WHEREAS, the Holder has
provided Consulting Services to the Corporation resulting in an obligation (the
“Obligation”)
of the Corporation to Holder as more specifically described in that certain
Agreement dated effective April 25th, 2008 (the “Obligation Exchange
Agreement”), and has agreed to exchange such Obligation for 308,650 Units (as
defined below); and
WHEREAS, the Corporation and
the Holder desire to memorialize and set out their respective rights and
obligations with respect to the Units.
NOW, THEREFORE, in
consideration of the mutual premises and undertakings set forth herein and other
good and valuable consideration, the receipt and sufficiency of which are hereby
acknowledged, the parties hereto agree as follows:
1. Definitions.

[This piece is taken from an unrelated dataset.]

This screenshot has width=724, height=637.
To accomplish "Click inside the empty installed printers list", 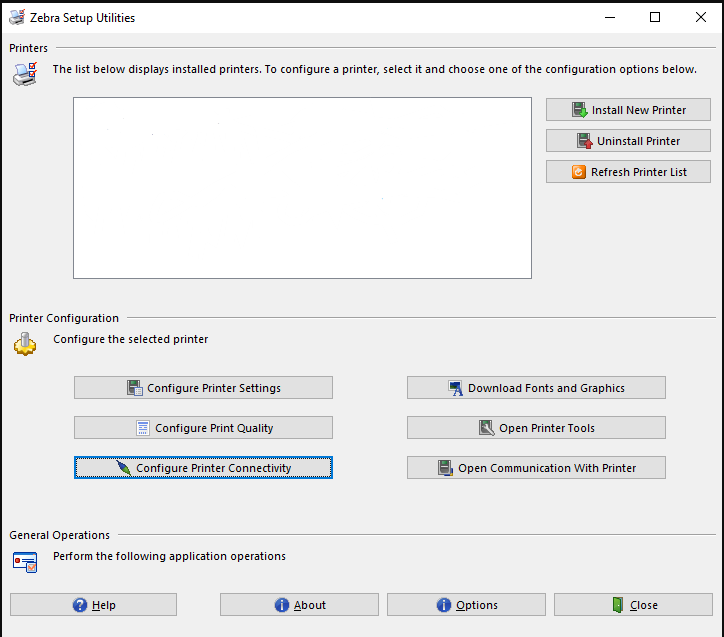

The
following words have the following meanings for purposes of this
Agreement.
(a) “Change of Control”
means the earliest date upon which one of the following events
occurs:
(i) Acquisition
by any individual, entity, or group (within the meaning of Section 13(d)(3) or
14(d)(2) of the Securities Exchange Act of 1934, as amended (the
“Exchange Act”)
(a “Person”) of
beneficial ownership (within the meaning of Rule 13d-3 promulgated under the
Exchange Act) of 35% or more of either (A) the Shares (as defined below) or (B)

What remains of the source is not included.